Quantitative Variables
(e.g., household income, level of a pollutant in a river). Represent an interval or ratio measurement
Qualitative Variables
E.g., a zoning classification. Correspond to nominal or ordinal measurement.
Continuous Variables
can take an infinite number of values, both positive and negative, and with as fine a degree of precision as desired. most measurements in the physical sciences yield continuous variables.
Discrete Variables
Can only take on a finite number of distinct values. An example is the count of the number of events, such as the number of accidents per month. such counts cannot be negative, and only take on integer values, such as 1, 28, or 211.
Population
the totality of some entity. For example, the total number of planners preparing for the 2018 AICP exam would be a population.
Sample
a subset of the population. For example, 25 candidates selected at random out of the total number of planners preparing for the 2022 AICP exam.
Descriptive Statistics
describe the characteristics of the distribution of values in a population or in a sample. For example, a descriptive statistic such as the mean could be applied to the age distribution in the population of AICP exam takers, providing a summary measure of central tendency (eg, “on average, AICP test takers in 2022 are 30 years old”). The context will make clear whether the statistic pertains to the population (all values known), or to a sample (only partial observations).
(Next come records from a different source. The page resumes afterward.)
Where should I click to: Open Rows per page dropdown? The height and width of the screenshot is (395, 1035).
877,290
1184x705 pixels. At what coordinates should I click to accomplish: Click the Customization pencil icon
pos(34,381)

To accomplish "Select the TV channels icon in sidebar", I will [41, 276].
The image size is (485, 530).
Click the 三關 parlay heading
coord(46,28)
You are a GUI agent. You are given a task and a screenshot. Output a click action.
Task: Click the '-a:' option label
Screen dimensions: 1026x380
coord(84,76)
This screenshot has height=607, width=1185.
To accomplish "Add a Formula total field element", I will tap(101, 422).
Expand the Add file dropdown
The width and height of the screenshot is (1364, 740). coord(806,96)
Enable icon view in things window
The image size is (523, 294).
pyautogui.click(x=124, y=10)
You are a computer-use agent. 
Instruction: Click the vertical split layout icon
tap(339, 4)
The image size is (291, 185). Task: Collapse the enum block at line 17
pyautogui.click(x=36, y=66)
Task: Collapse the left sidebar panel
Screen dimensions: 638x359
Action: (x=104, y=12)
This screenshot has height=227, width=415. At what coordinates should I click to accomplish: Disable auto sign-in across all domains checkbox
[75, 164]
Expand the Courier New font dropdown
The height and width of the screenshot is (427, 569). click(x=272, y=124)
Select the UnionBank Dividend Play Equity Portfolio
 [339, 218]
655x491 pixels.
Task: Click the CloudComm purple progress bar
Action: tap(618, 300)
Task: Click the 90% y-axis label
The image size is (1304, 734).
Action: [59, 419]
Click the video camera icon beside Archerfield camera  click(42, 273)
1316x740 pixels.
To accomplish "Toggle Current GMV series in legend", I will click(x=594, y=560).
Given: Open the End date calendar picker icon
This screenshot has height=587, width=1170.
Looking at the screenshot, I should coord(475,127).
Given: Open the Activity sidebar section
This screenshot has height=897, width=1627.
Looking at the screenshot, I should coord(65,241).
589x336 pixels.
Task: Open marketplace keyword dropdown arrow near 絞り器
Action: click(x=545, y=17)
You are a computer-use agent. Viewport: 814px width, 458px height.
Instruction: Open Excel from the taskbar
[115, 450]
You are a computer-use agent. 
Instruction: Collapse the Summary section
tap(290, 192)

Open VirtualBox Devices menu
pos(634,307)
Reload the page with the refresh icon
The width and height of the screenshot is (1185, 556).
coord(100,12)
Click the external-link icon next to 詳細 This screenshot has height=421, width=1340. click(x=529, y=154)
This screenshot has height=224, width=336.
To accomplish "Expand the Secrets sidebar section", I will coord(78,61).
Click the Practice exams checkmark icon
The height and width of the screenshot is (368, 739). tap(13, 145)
The latter is the typical case encountered in practice.
Inferential Statistics
use probability theory to determine characteristics of a population based on observations made on a sample from that population. We infer things about the population based on what is observed in the sample. For example, we could take a sample of 25 test takers and use their average age to say something about the mean age of all the test takers.
Distribution
the overall shape of all observed data. It can be listed as an ordered table, or graphically represented by a histogram or density plot. A histogram groups observations in bins represented as what’s commonly referred to as a bar chart. A density plot shows a smooth curve. The full distribution of data typically overwhelms, so characteristics are summarized by descriptive statistics. In addition to central tendency and dispersion, other characteristics are symmetry or lack thereof (skewness), and the presence of thick tails (kurtosis), i.e., a higher likelihood of extreme values.